Verilen Metin >>
29 Kasım 2011 Salı

Mali müşavirlerin KDV sini önceden ödedikleri ancak tahsil edemedikleri gelirlerinde vergilendirme ve kredi faizlerinin gider yazılıp yazılmayacağı

Mali müşavirlerin KDV sini önceden ödedikleri ancak tahsil edemedikleri gelirlerinde vergilendirme ve kredi faizlerinin gider yazılıp yazılmayacağı
Cevap: 193 sayılı Gelir Vergisi Kanununun" Serbest Meslek Kazancının Tarifi" başlıklı 65. maddesinde; "Her türlü serbest meslek faaliyetinden doğan kazançlar serbest meslek kazancıdır.

Serbest meslek faaliyeti; sermayeden ziyade şahsi mesaiye ilmi ve mesleki bilgiye veya ihtisasa dayanan ve ticari mahiyette olmayan işlerin işverene tabi olmaksızın şahsi sorumluluk altında kendi nam ve hesabına yapılmasıdır............ "hükmü yer almaktadır.

Aynı Kanun'un "Serbest Meslek Kazancının Tespiti" başlıklı 67. maddesinde; "Serbest meslek kazancı bir hesap dönemi içinde serbest meslek faaliyeti karşılığı olarak tahsil edilen para ve aynılar ve diğer suretlerle sağlanan ve para ile temsil edilebilen menfaatlerden bu faaliyet dolayısıyla yapılan giderler indirildikten sonra kalan farktır.

Görev Tanımı >> Serbest meslek kazancına ilişkin yukarıdaki metinde "Serbest meslek faaliyeti;" ile "sonra kalan farktır." arasındaki kısmı, bu iki ifade de dahil olmak üzere, birebir çıktı olarak verin.

Veri Bölümü >>
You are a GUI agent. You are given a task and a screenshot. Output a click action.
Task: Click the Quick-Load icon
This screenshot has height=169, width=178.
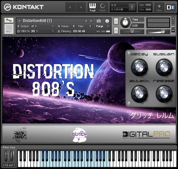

Çözüm >>
Serbest meslek faaliyeti; sermayeden ziyade şahsi mesaiye ilmi ve mesleki bilgiye veya ihtisasa dayanan ve ticari mahiyette olmayan işlerin işverene tabi olmaksızın şahsi sorumluluk altında kendi nam ve hesabına yapılmasıdır............ "hükmü yer almaktadır.

Aynı Kanun'un "Serbest Meslek Kazancının Tespiti" başlıklı 67. maddesinde; "Serbest meslek kazancı bir hesap dönemi içinde serbest meslek faaliyeti karşılığı olarak tahsil edilen para ve aynılar ve diğer suretlerle sağlanan ve para ile temsil edilebilen menfaatlerden bu faaliyet dolayısıyla yapılan giderler indirildikten sonra kalan farktır.